• THE DATA:
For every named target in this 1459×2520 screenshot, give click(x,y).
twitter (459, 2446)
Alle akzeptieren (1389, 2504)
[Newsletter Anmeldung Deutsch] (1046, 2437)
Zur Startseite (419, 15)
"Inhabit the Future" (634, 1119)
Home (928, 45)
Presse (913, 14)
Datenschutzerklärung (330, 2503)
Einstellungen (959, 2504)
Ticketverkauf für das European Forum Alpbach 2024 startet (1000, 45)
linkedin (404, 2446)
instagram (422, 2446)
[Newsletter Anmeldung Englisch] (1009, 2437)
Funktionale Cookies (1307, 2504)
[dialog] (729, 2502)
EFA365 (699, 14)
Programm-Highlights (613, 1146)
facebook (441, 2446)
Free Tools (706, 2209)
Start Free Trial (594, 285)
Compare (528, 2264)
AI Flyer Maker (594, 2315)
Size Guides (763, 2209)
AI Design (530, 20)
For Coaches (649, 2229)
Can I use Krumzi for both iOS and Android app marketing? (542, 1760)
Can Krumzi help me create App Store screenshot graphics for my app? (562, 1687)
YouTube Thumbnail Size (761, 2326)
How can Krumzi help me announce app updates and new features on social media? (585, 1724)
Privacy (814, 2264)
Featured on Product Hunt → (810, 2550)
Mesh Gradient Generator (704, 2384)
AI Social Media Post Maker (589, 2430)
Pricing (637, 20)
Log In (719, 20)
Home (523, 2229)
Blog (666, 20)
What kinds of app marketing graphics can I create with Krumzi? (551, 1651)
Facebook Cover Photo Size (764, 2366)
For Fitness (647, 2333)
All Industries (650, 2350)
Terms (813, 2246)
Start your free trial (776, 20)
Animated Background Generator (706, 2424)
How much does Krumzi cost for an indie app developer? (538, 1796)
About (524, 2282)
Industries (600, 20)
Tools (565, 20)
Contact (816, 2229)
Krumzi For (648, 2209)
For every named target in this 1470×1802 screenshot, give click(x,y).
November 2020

• WHAT IS BEING ASKED:
Please copy out every entry exactly, with nothing omitted.

• TASK RESULT:
For every named target in this 1459×2520 screenshot, give click(x,y).
twitter (459, 2446)
Alle akzeptieren (1389, 2504)
[Newsletter Anmeldung Deutsch] (1046, 2437)
Zur Startseite (419, 15)
"Inhabit the Future" (634, 1119)
Home (928, 45)
Presse (913, 14)
Datenschutzerklärung (330, 2503)
Einstellungen (959, 2504)
Ticketverkauf für das European Forum Alpbach 2024 startet (1000, 45)
linkedin (404, 2446)
instagram (422, 2446)
[Newsletter Anmeldung Englisch] (1009, 2437)
Funktionale Cookies (1307, 2504)
[dialog] (729, 2502)
EFA365 (699, 14)
Programm-Highlights (613, 1146)
facebook (441, 2446)
Free Tools (706, 2209)
Start Free Trial (594, 285)
Compare (528, 2264)
AI Flyer Maker (594, 2315)
Size Guides (763, 2209)
AI Design (530, 20)
For Coaches (649, 2229)
Can I use Krumzi for both iOS and Android app marketing? (542, 1760)
Can Krumzi help me create App Store screenshot graphics for my app? (562, 1687)
YouTube Thumbnail Size (761, 2326)
How can Krumzi help me announce app updates and new features on social media? (585, 1724)
Privacy (814, 2264)
Featured on Product Hunt → (810, 2550)
Mesh Gradient Generator (704, 2384)
AI Social Media Post Maker (589, 2430)
Pricing (637, 20)
Log In (719, 20)
Home (523, 2229)
Blog (666, 20)
What kinds of app marketing graphics can I create with Krumzi? (551, 1651)
Facebook Cover Photo Size (764, 2366)
For Fitness (647, 2333)
All Industries (650, 2350)
Terms (813, 2246)
Start your free trial (776, 20)
Animated Background Generator (706, 2424)
How much does Krumzi cost for an indie app developer? (538, 1796)
About (524, 2282)
Industries (600, 20)
Tools (565, 20)
Contact (816, 2229)
Krumzi For (648, 2209)
For every named target in this 1470×1802 screenshot, give click(x,y).
November 2020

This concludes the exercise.